Unfortunately I've got bugger all work on right now.

Or for the foreseeable future.

At least there's some good stuff on Amazon Prime to keep me going.

Oh yes and this too.

The Super Inframan (中國超人. 1975).
Dir: Hua Shan.
Cast: Danny Lee, Wang Hsieh, Terry Lau, Yuan Man-tzu, Bruce Le, Kong Yeung,
Dana Shum, Lin Wen-wei, Lu Sheng and Fanny Leung.

Rayma, now you are filled with power and energy! For you, nothing will be an impossibility! Your senses are intensified, so you can even see and hear through walls!

It's the futuristic - for 1975 - year 2015 (which is now the past, spooky) and the  primary 2 class from the Mary Bell junior school are heading home after a hard days clipping 'up west' but as the excitedly look forward to snacks and pop their joyful bus-based songs are rudely interrupted when what looks like a huge, green plucked turkey drops from the sky onto the road in front of them shattering the concrete and causing the bus to screech to a halt and wee Jimmy to spill his Ribena.

As the fairly sexy supply teacher herds the kids to safety the crack-creating chicken attacks the bus sending it and its unfortunate driver off the edge of a cliff.

But that's not the only thing causing havoc on this wet Wednesday afternoon as all across Hong Kong - and maybe even the world - natural disasters are occurring: everything from earthquakes to previously dormant volcano exploding via your mum burning her souffle, the whole planet is in chaos.

Lucky for us, the bewigged and (pube) bearded boffin and part-time Dave Lee Travis alike Professor Brian Liu Ying De (A Better Tomorrow's Wang) and his world renowned - and silver jumpsuit clad - Super Science Headquarters team is on the case.

"Are you looking at my bra?"

 Scanning the local area for any clues as to what's happening the team are surprised when the nearby Devil's Mountain explodes revealing a huge carved dragon skull cum secret base entrance from which steps the sinisterly sexy sorceress resplendent in a huge silver dragon hat and matching bikini top, thigh boots and carrying a whip in her dragon headed right hand.

I don't know why but I think she may like dragons.

Demon Princess Elizebub (or Princess Dragon Mom as the dubbed version amusingly calls her and played to thigh slapping perfection by Terry Liu, best known for her performance as the tight uniformed and knee-high booted lesbian warden Mako in Bamboo House of Dolls) for this is she, shoutily informs the team that from this day forth she is the Earth’s new master and we must either surrender and live as her playthings or be destroyed.

Well I know which I'd choose.

Even thinking about it would probably kill you.

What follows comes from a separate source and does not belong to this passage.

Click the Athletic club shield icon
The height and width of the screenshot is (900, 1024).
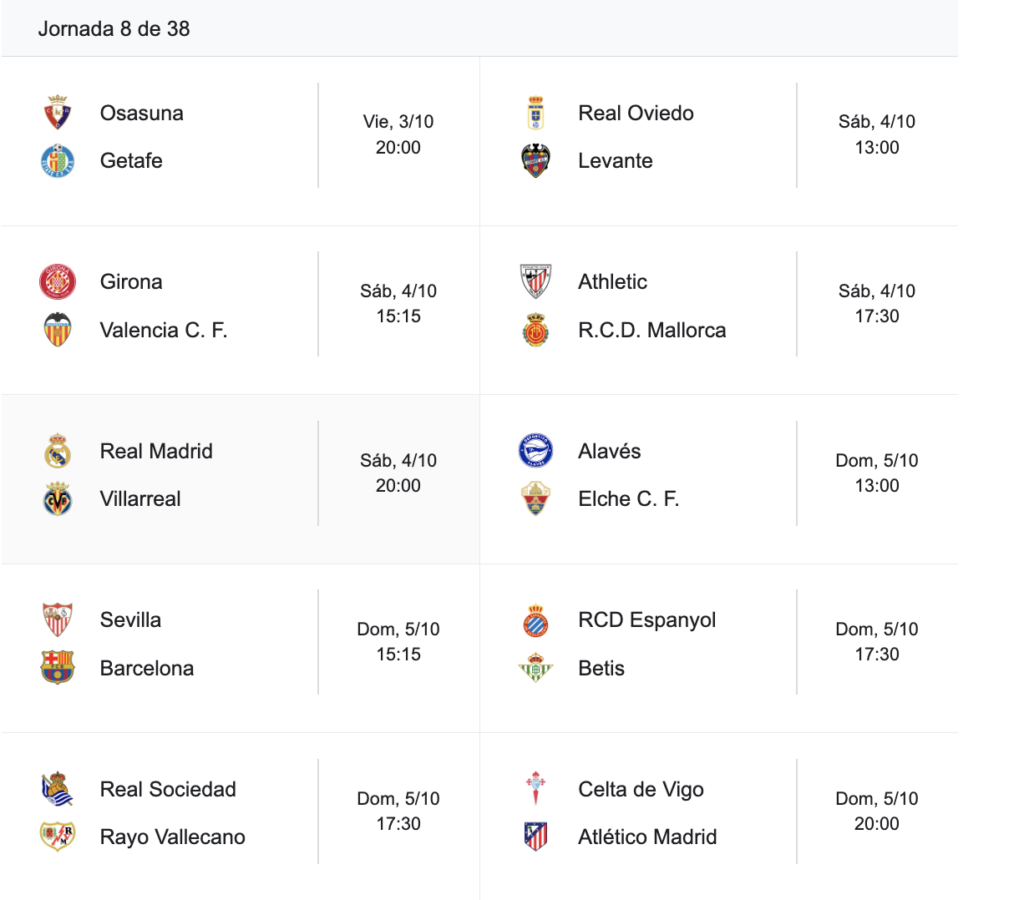[536, 282]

Anyway to prove her point she unleashes her leather-clad skeleton army and assorted mutant types including a huge Plasticine monstrosity with drills for hands,, a big red pompom with horns that can fire laser beams from its arse, a tentacled plant monster, the crab suit left over from Space Amoeba and a pair of metal men with spring loaded limbs to wreak havoc and cause general mayhem around the local area, pissing in phone boxes, tying the swings around the crossbar so no-one can use them and knocking on doors before running off - you get the idea.

Helping her to organise the attack - as well as keeping everyone fed and watered -  is her second-in-command, the sultry Ms Witch-Eye (Shum from Golgo 13: Assignment Kowloon), a kinda sexy space secretary cum junior despot in a cycling helmet and eyeballs in the palm of her hands that fire hypnotizing laser bolts when needed.

Which is nice.

"Eye hen!"

Is there anyone who can defeat these monsters?

Luckily in his spare time the Professor has been beavering away on a top secret project - code-named: BDX it has the ability to transform a normal human into a bionic, red latexed super-hero.

This can be achieved, he explains, by wiring the subjects arms and legs with powerful transistors and computerized parts, injecting them with a super serum and to top it off inserting a tiny nuclear reactor in their heads.

Unfortunately tho' the procedure is very painful.

Oh and may result in death.

Enter - roughly and from behind after jumping them in a dark alley - Jeff Rayma (Lee from the classic City On Fire) who eagerly volunteers to strip down to his pants and get tied to a table by a much older man in order to become the much more than human, if slightly less manly looking Infra-Man, defender of the Earth and scourge of all girl private schools everywhere.

"Put it in me!"

Cue 90 odd minutes of enough kicks and punches to make you want to sell your soul for a PaRappa the Rapper live action movie as Infra-Man and his pals battle everything from giant plant monsters whose massive foam vines attempt to smash the science base to brainwashed traitors in their midst via a bizarre subplot involving the Professor youngest daughters wish to become Infra-Woman when she's older.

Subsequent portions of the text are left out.